* Start *

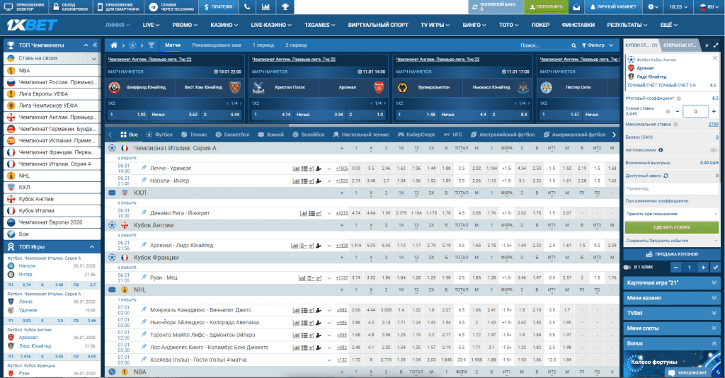Click the ПОПОЛНИТЬ deposit button
The image size is (725, 378).
click(x=546, y=6)
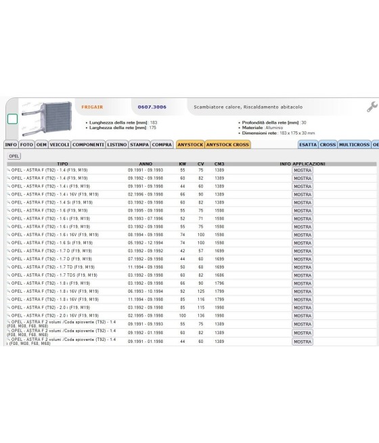Click magnifier icon beside Astra 1.8 i row
This screenshot has width=379, height=443.
click(9, 283)
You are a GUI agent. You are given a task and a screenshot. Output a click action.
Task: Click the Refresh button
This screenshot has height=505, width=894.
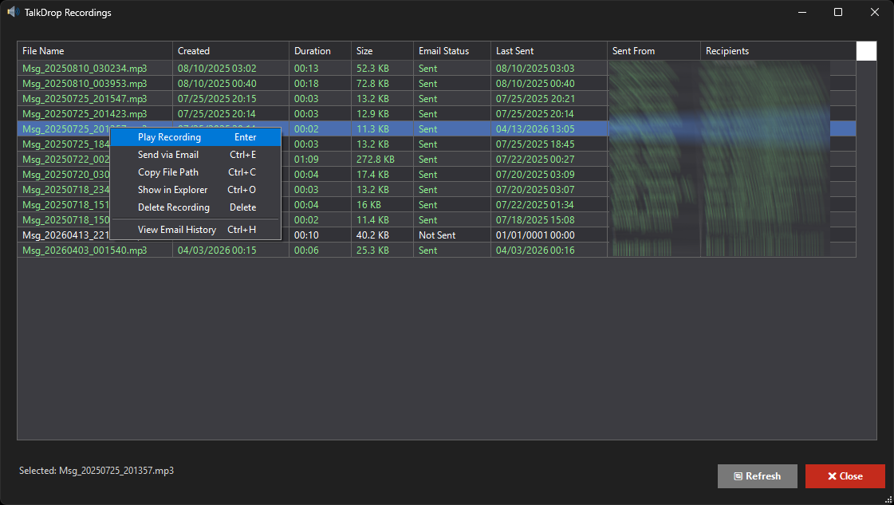pos(757,476)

* End *

Copy every line of the records above word for word, but leave out the pictures.

Click the ПОПОЛНИТЬ deposit button
The image size is (725, 378).
click(x=546, y=6)
Click magnifier icon beside Astra 1.8 i row
This screenshot has width=379, height=443.
click(9, 283)
You are a GUI agent. You are given a task and a screenshot. Output a click action.
Task: Click the Refresh button
This screenshot has height=505, width=894.
pos(757,476)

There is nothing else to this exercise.